**Your task:**
Only the lines from the one with "Acessibilidade (334, 2561)" through the end of the material, both ends included, should be retyped exactly.
________________________
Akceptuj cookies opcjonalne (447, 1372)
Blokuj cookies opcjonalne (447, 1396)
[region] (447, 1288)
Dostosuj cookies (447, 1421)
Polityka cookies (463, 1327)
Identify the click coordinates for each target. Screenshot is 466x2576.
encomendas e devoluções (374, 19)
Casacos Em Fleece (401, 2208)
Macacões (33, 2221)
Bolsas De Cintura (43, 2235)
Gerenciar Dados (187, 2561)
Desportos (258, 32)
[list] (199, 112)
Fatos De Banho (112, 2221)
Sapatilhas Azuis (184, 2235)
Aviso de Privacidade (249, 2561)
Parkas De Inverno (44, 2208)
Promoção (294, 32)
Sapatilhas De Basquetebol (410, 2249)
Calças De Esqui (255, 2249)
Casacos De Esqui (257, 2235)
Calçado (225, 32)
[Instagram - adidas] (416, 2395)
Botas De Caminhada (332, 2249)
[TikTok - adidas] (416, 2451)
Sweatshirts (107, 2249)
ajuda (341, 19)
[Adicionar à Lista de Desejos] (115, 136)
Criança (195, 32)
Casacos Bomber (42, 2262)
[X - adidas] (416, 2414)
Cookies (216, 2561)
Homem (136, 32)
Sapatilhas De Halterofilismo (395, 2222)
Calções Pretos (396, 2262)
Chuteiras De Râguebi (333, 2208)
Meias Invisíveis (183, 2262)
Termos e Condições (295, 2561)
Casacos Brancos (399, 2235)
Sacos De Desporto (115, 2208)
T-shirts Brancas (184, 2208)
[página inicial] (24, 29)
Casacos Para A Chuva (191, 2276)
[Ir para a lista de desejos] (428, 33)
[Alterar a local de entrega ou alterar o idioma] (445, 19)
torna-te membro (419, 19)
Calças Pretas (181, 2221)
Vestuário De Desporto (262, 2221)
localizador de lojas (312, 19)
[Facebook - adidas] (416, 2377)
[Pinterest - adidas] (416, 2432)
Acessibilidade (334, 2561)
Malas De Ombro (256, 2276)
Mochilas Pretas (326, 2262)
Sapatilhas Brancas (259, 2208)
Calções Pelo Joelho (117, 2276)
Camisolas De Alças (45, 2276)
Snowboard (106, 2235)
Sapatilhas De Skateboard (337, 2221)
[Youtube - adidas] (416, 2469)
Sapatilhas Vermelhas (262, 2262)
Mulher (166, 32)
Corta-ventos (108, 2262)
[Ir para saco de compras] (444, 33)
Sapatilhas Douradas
________________________
**Written response:**
Acessibilidade (334, 2561)
Malas De Ombro (256, 2276)
Mochilas Pretas (326, 2262)
Sapatilhas Brancas (259, 2208)
Calções Pelo Joelho (117, 2276)
Camisolas De Alças (45, 2276)
Snowboard (106, 2235)
Sapatilhas De Skateboard (337, 2221)
[Youtube - adidas] (416, 2469)
Sapatilhas Vermelhas (262, 2262)
Mulher (166, 32)
Corta-ventos (108, 2262)
[Ir para saco de compras] (444, 33)
Sapatilhas Douradas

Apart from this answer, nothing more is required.